### GIVEN TEXT:
╭──

In [1]:
import os, sys
print("python =", sys.executable)
print("PASS =", bool(os.getenv("AIDEV_DB_PASS")))
print("DATA =", os.getenv("AIDEV_DATA_DIR"))


python = /Users/young/MSR/script/.venv/bin/python
PASS = False
DATA = None


In [1]:
import os
import time
from pathlib import Path

from dotenv import load_dotenv
load_dotenv()


import pandas as pd
from sqlalchemy import create_engine
from urllib.parse import quote_plus

# ---- config (env-first) ----
DB_USER = os.getenv("AIDEV_DB_USER", "root")
DB_PASS = os.getenv("AIDEV_DB_PASS")          # required
DB_HOST = os.getenv("AIDEV_DB_HOST", "127.0.0.1")
DB_PORT = int(os.getenv("AIDEV_DB_PORT", "3306"))
DB_NAME = os.getenv("AIDEV_DB_NAME", "aidev")

DATA_DIR = Path(os.getenv("AIDEV_DATA_DIR", "data")).expanduser().resolve()
IF_EXISTS = os.getenv("AIDEV_IF_EXISTS", "replace")  # replace/append/fail

if not DB_PASS:
    raise ValueError("Missing AIDEV_DB_PASS")

# ---- db engine ----
password = quote_plus(DB_PASS)  # URL-escape
engine = create_engine(
    f"mysql+pymysql://{DB_USER}:{password}@{DB_HOST}:{DB_PORT}/{DB_NAME}?charset=utf8mb4",
    pool_pre_ping=True,
)

╰──

### TASK DETAILS:
Answer these questions about the notebook code above:
(a) What value does the first cell print for PASS?
(b) What port number is used when AIDEV_DB_PORT is not set?
(c) What error message is raised when the database password is missing?

### DATASET EXTRACT:
╭──

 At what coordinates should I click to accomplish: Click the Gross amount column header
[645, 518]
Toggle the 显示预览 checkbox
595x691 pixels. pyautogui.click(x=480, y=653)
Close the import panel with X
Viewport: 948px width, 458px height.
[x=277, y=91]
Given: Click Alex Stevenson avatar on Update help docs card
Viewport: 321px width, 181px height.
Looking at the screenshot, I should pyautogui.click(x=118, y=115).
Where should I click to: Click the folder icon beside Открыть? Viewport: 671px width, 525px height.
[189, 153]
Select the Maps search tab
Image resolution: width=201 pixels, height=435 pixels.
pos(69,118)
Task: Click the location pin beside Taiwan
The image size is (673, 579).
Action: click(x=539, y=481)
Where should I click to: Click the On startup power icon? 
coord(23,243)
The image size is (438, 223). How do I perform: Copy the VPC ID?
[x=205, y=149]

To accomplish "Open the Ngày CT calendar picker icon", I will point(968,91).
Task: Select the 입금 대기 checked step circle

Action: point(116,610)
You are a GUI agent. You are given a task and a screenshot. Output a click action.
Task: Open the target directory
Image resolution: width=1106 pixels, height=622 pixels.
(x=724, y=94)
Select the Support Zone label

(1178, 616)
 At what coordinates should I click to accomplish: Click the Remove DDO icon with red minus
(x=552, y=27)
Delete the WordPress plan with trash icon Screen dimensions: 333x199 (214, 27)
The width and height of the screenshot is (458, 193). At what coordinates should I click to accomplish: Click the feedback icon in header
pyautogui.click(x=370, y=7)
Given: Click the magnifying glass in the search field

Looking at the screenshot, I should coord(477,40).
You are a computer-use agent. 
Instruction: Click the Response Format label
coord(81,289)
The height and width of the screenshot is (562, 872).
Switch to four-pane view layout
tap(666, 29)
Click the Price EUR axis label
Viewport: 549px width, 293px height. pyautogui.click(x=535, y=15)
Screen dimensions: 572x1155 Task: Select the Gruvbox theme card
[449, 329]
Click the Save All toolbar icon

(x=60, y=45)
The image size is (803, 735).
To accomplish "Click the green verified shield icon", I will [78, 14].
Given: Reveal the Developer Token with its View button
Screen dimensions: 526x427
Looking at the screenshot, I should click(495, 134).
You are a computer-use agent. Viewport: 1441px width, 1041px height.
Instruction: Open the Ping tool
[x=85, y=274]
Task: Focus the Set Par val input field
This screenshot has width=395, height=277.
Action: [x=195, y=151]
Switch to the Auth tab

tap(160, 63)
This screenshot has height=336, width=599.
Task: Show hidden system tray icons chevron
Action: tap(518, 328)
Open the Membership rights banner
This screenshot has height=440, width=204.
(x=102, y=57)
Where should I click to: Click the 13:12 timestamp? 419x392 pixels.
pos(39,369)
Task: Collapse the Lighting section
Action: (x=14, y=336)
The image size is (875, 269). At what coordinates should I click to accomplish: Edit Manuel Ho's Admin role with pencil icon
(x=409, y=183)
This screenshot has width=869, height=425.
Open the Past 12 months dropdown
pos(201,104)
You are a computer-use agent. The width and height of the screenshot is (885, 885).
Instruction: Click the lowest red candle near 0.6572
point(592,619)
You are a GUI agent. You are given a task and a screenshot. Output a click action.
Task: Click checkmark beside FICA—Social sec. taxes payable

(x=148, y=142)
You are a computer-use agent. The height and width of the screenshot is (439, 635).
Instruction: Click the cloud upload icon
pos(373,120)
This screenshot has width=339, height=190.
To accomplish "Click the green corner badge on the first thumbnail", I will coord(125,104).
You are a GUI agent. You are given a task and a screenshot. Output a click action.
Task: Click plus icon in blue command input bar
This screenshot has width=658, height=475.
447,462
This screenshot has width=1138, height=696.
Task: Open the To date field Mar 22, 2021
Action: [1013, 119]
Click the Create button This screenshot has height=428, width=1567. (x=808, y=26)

╰──

### RESPONSE TO THIS EXERCISE:
(a) False
(b) 3306
(c) "Missing AIDEV_DB_PASS"